Depuis la saison 22 S/S, la JFWO (Japan Fashion Week Organization) transmet les « Objectifs de développement durable (ODD) que peut aider atteindre le monde de la mode » à travers divers projets.
Lors de cet événement, Sho Konishi a adressé un message de soutien pour encourager la durabilité dans l’industrie de la mode, en affirmant que « la mode a le pouvoir » de contribuer à la réalisation des Objectifs de développement durable (ODD).
« Je pense vraiment que la mode… a le pouvoir d’attirer l’attention des gens, et les objectifs de développement durable en ont besoin« , a déclaré le designer japonais lors d’une interview accordée à l’issue de l’événement.
« Je suis un créateur de mode (et) en même temps un activiste pour la durabilité« , a ajouté M. Konishi qui arborait un costume surdimensionné fabriqué à partir de tissu ZERO-TEX, une technologie de production qui permet de réduire les émissions de CO2.
« Si le développement durable aide d’autres personnes, j’aimerais continuer à le promouvoir« , a-t-il conclu.
Le PDG de Yamagin Inc, Akihide Nishikawa, a expliqué que l’industrie de la mode était souvent critiquée pour son impact négatif sur l’environnement. Il est à l’origine de la technologie des tissus ZERO-TEX, qui permet de réduire les émissions de CO2 lors de la production de tissus.

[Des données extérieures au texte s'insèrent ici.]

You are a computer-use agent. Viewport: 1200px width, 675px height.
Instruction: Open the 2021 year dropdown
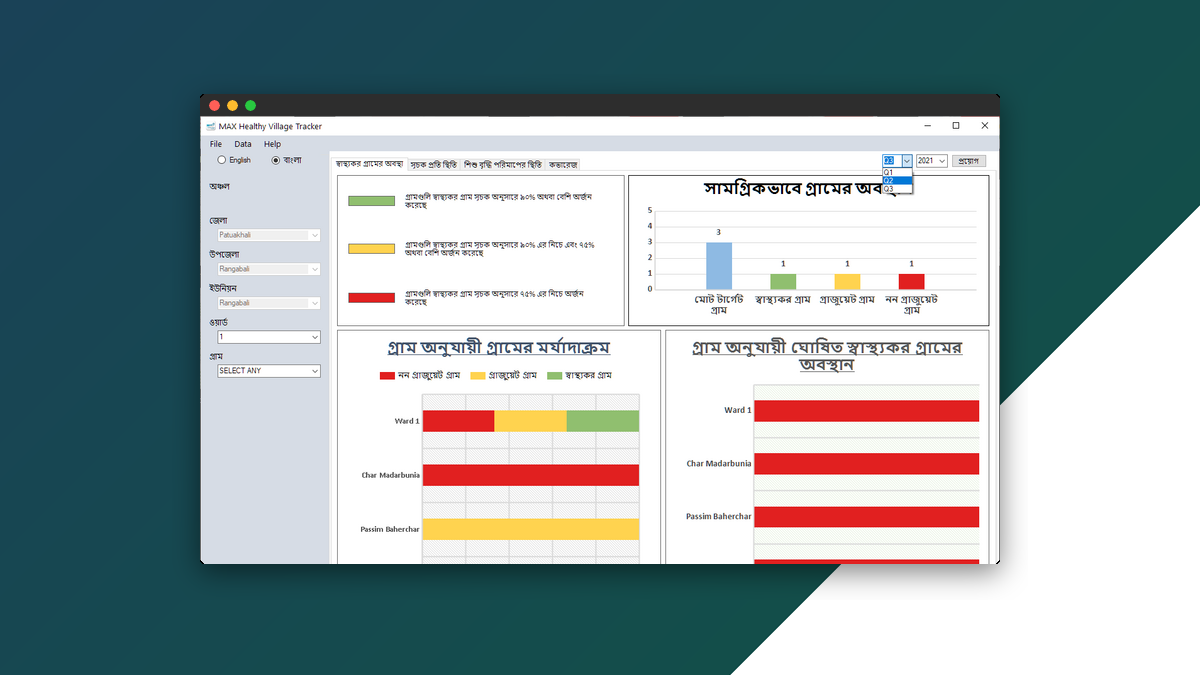[x=930, y=161]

Rendez-vous au salon Made in France
Pour une meilleure compréhension des spécificités du Made in France, le parcours de visite suivra le cycle de vie du produit et sera enrichi de deux nouveaux secteurs, l’Upcycling/Recycling et la Relocalisation. L’événement proposera des solutions locales de sourcing ainsi que des discussions sur l’avenir du fabriqué français et des innovations, avec des exemples tels que Neyret Tisseur d’innovation, qui a créé un centre d’expertise numérique pour intégrer les technologies numériques et les services logiciels à la traçabilité, et Henitex Bel Maille Créations, qui a développé une technologie de tricotage circulaire sans coutures pour réduire les déchets, la consommation d’eau et d’énergie.
Le salon Made in France Première Vision offre une opportunité de mettre en avant le dynamisme des industriels du textile français en termes d’innovation et de savoir-faire.